The first three years of life is a critical period of rapid physical, cognitive, and socio-emotional development of a child. In light of the recent research conducted in the field of neuroscience, the rapid changes that characterize early years are explained with the fact that the brain is more susceptible to environmental stimuli and develops much faster with experience compared to other developmental periods.
A large body of research supports that all children need environmental stimulation such as a language rich environment, sensitive interactions, and opportunities for play and exploration to fulfill their potential at the highest level. The environmental stimuli and experiences in the first three years of life serve as important ways to make connections among the 100 billion brain cells and create the neural networks that support the development of memory, emotions, behaviour, movement, and language skills. The foundations of brain development are laid through these experiences at the earliest ages, and about 85% of the brain development takes place in the first three years of life.
Early childhood should be regarded as a period of opportunity because the brain development needs caregivers’ natural resources such as love, attention, and play. Supporting early childhood development in the first three years increases children’s chances to become healthy, develop secure attachment, attain self-regulation competence and develop cognitive skills later in childhood as well as attain a higher education level in the long-term and become productive citizens.
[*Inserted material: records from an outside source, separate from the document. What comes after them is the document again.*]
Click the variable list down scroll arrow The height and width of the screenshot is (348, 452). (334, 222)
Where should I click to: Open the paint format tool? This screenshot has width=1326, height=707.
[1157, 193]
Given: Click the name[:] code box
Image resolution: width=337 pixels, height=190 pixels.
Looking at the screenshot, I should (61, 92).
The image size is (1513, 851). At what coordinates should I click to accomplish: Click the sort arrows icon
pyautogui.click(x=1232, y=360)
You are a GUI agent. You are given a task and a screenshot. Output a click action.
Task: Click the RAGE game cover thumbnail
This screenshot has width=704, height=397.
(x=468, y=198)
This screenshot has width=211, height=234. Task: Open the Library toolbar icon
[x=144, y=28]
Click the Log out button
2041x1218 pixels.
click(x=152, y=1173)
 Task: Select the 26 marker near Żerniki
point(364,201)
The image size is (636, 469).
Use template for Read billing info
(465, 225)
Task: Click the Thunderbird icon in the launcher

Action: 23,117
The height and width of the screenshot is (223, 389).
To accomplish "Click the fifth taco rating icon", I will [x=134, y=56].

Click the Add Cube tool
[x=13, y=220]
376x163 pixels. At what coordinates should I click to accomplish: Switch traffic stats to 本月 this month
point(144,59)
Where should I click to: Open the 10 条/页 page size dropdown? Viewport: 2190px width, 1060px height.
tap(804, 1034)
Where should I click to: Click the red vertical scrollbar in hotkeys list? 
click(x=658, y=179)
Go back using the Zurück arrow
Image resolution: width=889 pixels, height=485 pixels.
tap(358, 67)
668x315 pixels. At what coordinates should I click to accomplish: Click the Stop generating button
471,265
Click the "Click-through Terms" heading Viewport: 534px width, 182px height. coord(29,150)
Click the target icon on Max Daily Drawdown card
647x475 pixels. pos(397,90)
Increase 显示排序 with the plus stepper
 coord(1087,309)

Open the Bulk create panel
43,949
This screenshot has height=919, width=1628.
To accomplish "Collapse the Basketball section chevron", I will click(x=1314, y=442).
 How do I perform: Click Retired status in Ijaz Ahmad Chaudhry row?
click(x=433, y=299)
Supporting early childhood development is of great importance not only for the individual development of young children, but also for the economy and sustainable development of the countries. The cost of what we can do to support a child’s development is very low, and the return is much higher than one thinks. According to research by Nobel Prize-winning scientist James Heckman and his colleagues, every $1 investment in the first 6 years returns $7 to $10 to the economy.
On the other hand, growing up under conditions of major stress and poverty in the first three years of life exacerbates children’s development more deeply than any other developmental period. Developmental disparities emerge very early in life and can become larger over time, if not intervened early. Scientific research on early childhood calls attention to the heavy cost of inaction for young children with respect to the later psychological, social, and economic implications. Children who cannot fulfill their developmental potential, are less likely to enter qualified labor force and more likely to benefit from health, special education, and psychological as well as social services, thereby increasing such expenses in the long term.
Children under the age of 4 years constitute about 8% of the total population in Turkey. This percentage represents the highest childhood population among the European Union country members. Considering that one out of four children comes from poor families, taking steps to improve the well-being of young children and to contribute to their development should be among the top priorities of the social policies in Turkey.